Speaking at the 3i Africa Summit 2026 in Accra on Thursday, Shaibu laid out a strategic case for what he called leapfrogging, a deliberate move beyond incremental progress toward exponential impact through interoperability and customer-focused design.

He cautioned that new technology adoption in Africa’s fintech space has often produced duplication rather than disruption, drawing a parallel with the early internet era when businesses flooded the same models and ultimately competed themselves into irrelevance. “The key question is whether we are growing incrementally or exponentially,” he said.

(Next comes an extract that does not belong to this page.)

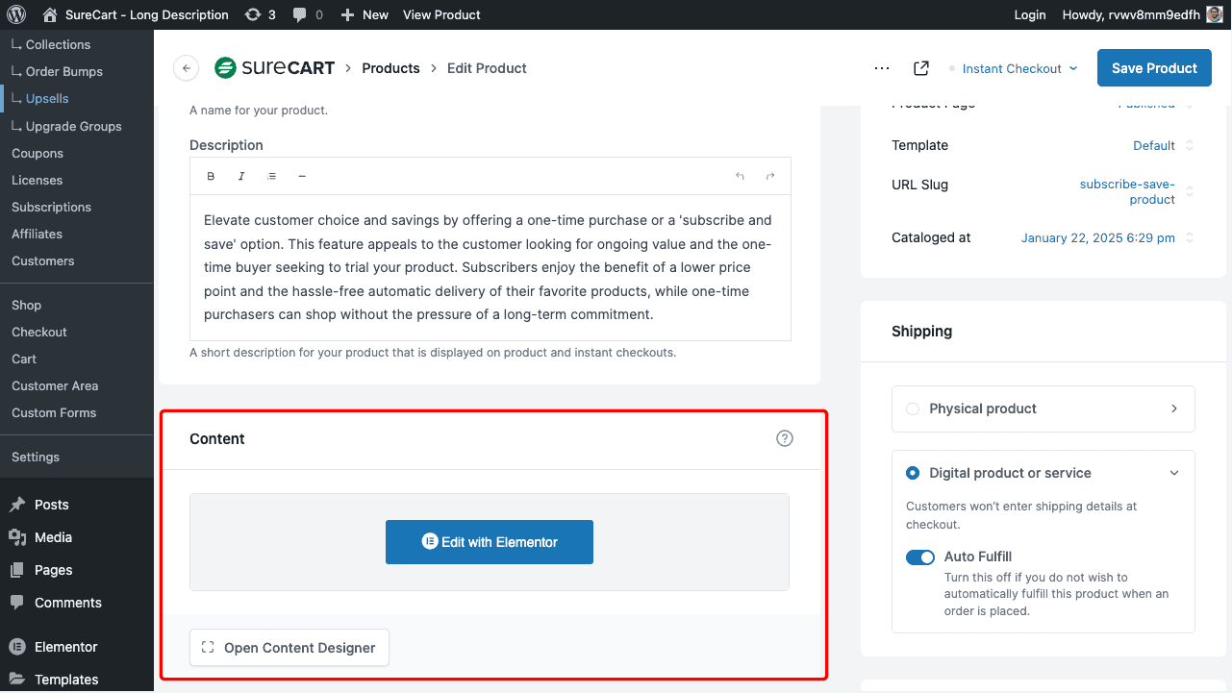Open the ellipsis more-options menu in header
This screenshot has width=1232, height=693.
(882, 67)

Using infrastructure as a framing device, Shaibu described digital finance ecosystems in terms of road networks and pipelines. His argument was straightforward: sustainable growth requires strong foundational “main arteries” linked to smaller feeder systems, not a proliferation of standalone platforms each trying to serve everyone independently. In his view, interoperable payment and mobile money systems are the plumbing of the digital economy, and they must be interconnected across markets to generate meaningful scale.

“You need big pipes connected to other big pipes, creating a universal ecosystem that allows seamless transactions across borders,” he told delegates.

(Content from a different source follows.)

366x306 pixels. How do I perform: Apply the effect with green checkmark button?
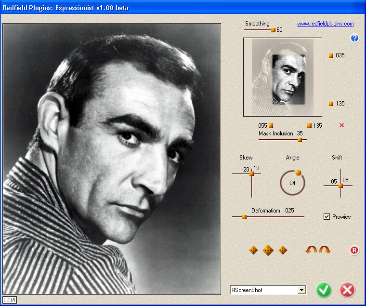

He acknowledged that Ghana’s industry, working alongside the Bank of Ghana, has made real progress in foundational infrastructure. But he argued the next phase must prioritise scaling and integration over new construction, with innovation shifting toward the customer delivery layer rather than the infrastructure layer itself.

Shaibu also positioned data as the defining competitive asset in the next phase of fintech growth, pointing to its role in credit scoring, fraud prevention and customer experience. He described a shift already underway from rule-based fraud detection toward behavioural analytics, which allow firms to anticipate fraudulent activity rather than simply react to it. He flagged deepfake-related fraud as a specific emerging risk requiring careful management.

On regulation, he welcomed the Bank of Ghana’s open banking reforms, arguing that openness is a prerequisite for building scalable platforms, even if it comes with commercial trade-offs for individual players.

Shaibu closed with a call for the industry to reframe its ambition entirely, moving from a posture of building more innovations to one of connecting existing ones into a system that delivers scale, trust and broad economic value.